Лаврентий Павлович постучал вилкой, по резному бокалу, богемского хрусталя:
– Предлагаю тост! За успехи советской науки, за неутомимое движение мысли, к высотам коммунизма, под мудрым руководством нашего вождя, товарища Сталина… – профессор зааплодировал первым. Наум Исаакович усмехнулся:
– Такие, как он, всегда выживут. Он лизал задницу нацистам, болтался в лагере у параши, а теперь получил советское гражданство, партийный билет и орден Трудового Красного Знамени… – университетский пост или избрание в Академию Наук, Кардозо, впрочем, ждать не стоило:
– Он известный человек, – заметил Берия, в самолете, – до войны его фотографии печатали и светские журналы. Все считают, что он скончался, после освобождения из Аушвица. Пусть считают и дальше… – профессор, судя по всему, в Академию и не рвался:
– Он выступил на здешнем партийном собрании… – кисло подумал Эйтингон, – осуждал коллег, арестованных в Москве… – газеты, который месяц, сообщали о подлом предательстве врачей, травивших, по заданию западных разведок и буржуазных сионистов, высшее руководство страны. Эйтингон ни в грош не ставил наскоро сляпанное дело:
– Все шито белыми нитками. Иосиф Виссарионович отыгрывается на евреях, за неудачу с Израилем. Вряд ли нам удастся вернуть страну на социалистический путь развития… – Наум Исаакович не боялся высылки евреев куда-нибудь в в Казахстан или Сибирь:
– Чушь, такого никогда не случится. Бедняг докторов расстреляют, по радио выступит еще пара мамзеров, вроде Кардозо, и на этом все стихнет. Кардозо такие речи произносил еще в Голландии, по заданию СС, в бытность свою председателем юденрата…

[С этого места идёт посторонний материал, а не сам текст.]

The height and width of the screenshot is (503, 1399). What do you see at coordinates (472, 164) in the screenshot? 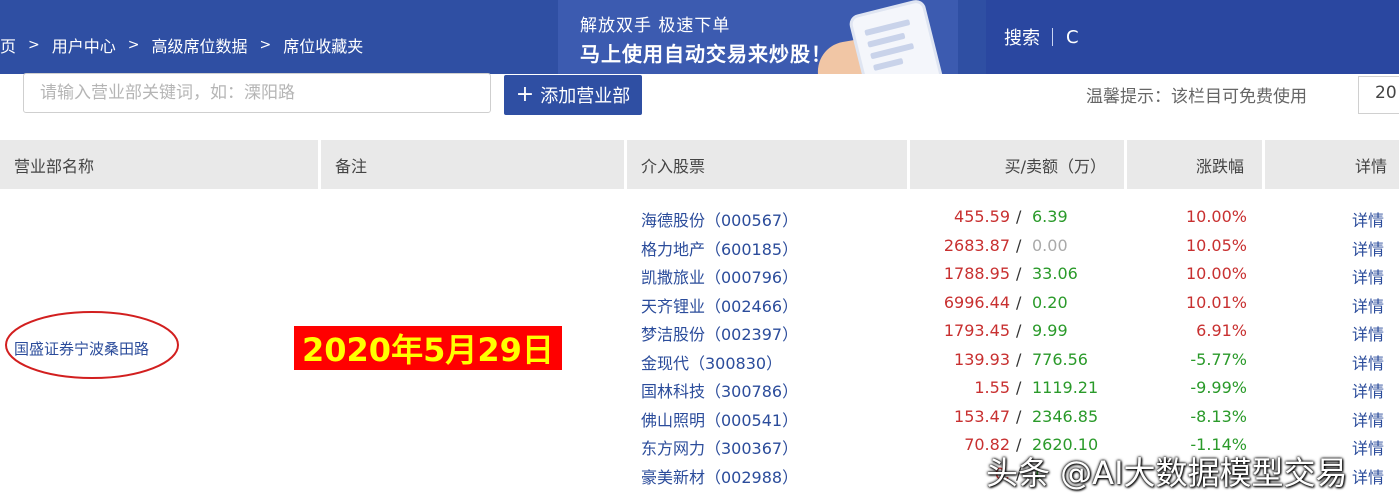
I see `header-note: 备注` at bounding box center [472, 164].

За обедом профессор развлекал министра рассказами о большой охоте, в Африке:
– Здесь, к сожалению, кроме баранов и газелей, стрелять некого… – развел руками Кардозо, – на экваторе я охотился на львов, в Манчжурии, на тигров… – Берия заметил:
– Товарищ Котов у нас тоже ходил на тигров, на Дальнем Востоке. У нас большая страна, Давид Самойлович. Может быть, мы организуем экскурсию. Елена Сергеевна познакомится с просторами СССР… – он подмигнул девушке, – до здешней должности, вы, наверняка, дальше Химок не выезжали… – аспирантка, москвичка, нежно покраснела. Девушка носила комсомольский значок и смотрела Кардозо в рот:
– Ей двадцать четыре года, – вспомнил Наум Исаакович, – сюда ее прислали в двадцать два. Еще пара лет, и для профессора придется готовить новое досье. Очередная трагическая смерть молодого ученого. Впрочем, в СССР нет недостатка в юных аспирантках… – ветер играл белокурыми прядями, на стройной шее девушки. Елена Сергеевна, восторженно, сказала:
– Результаты сегодняшнего опыта, товарищи, превзошли все наши ожидания!